# Labeling Tool Product Design
Labeling tool is used to manage models and data for machine learning classification.
## Terminology
- **Model**: a model is a machine learning algorithm paired with a set of parameters. These parameters are usually learned/trained from a labeled dataset. Given input, the model can predict the corresponding output even the input may not exist in the training labeled dataset.
- **Conflicted Example**: a conflicted example is an example whose labeled output is not same as the predicted output. It may be due to either the model error or the labeling error. A conflicted example can be ressolved when 1) its label is corrected and same as the prediction; or 2) the model is improved and the prediction is same as the label.
## Editor Account
- An editor* has an account
- An editor is able to rigester to create an account
- An editor is able to login or logout the account
\* Editor: an editor is a person (engineer or non-engineer) that can login the labeling tool system and do data and model management work;
## Editor User Profile
- An editor can find the list of campaigns* she is working on
- An editor can find her daily work progress: how many examples** she works on every day
- An editor can find other editors' work progress (TBD)
\* Campaign: a campaign is associated with a list of categories the editor wants to add labels. One campaign can have one or more battles.
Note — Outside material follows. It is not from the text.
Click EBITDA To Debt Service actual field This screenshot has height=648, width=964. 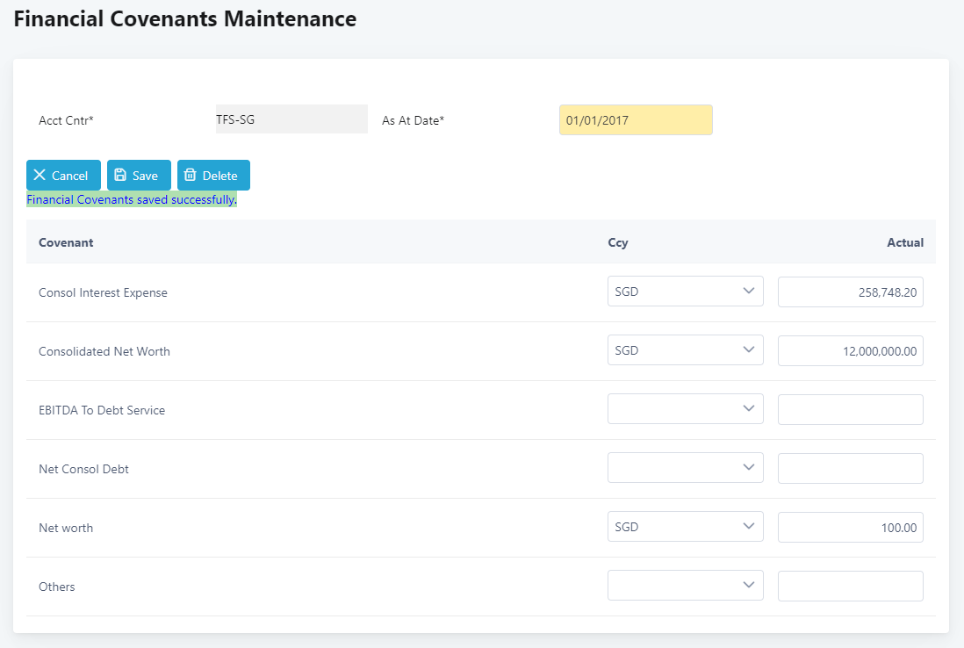[850, 410]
\** Example: A example at least contains an input (e.g., a sentence). For an unlabeled example, it has only an input. For a labeled example, it has an input and output (e.g., the category of the sentence).
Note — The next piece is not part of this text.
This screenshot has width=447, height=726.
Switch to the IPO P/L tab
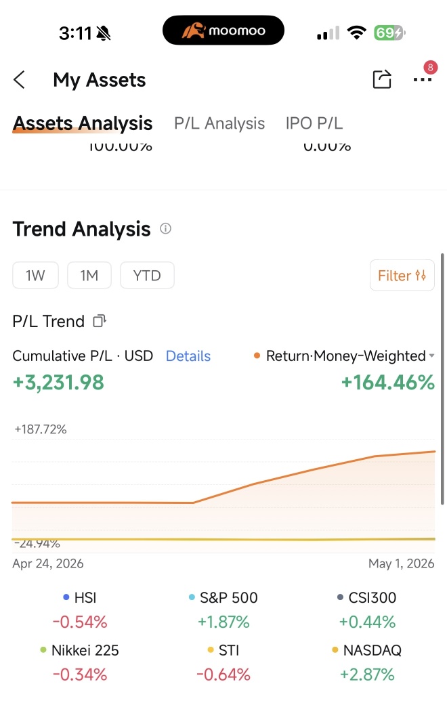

- **Unlabeled Dataset**: an unlabeled dataset is a set of examples. Each example only has input (e.g., sentence), but does not have output.
## Leaderboard
- The leaderboard displays the overall performance of the system, including:
- the number of categories that perform better than a list of thresholds
- the performance of each category
- the number of available examples* for each category
- associated existing live campaigns** of each category
- An editor is able to select a list of categories from the leaderboard to start a campaign
\* available examples: once there is a model, the model runs prediction on a random sample of unlabeled dataset, and examples with prediction for a particular category is the available examples for this category;
\** live campaigin: after one campaign starts, an editor and stop it. A live campaign is a campaign that has not been stopped yet.
## Campaign
- creation
- An editor can create a campaign by selecting a list of categories she wants to associate with this campaign.
- access
- An eidtor can find a campaign (live or stopped) by searching the campaign ID
- An editor can click the link to find a live campaign on the leaderboard associated with categories.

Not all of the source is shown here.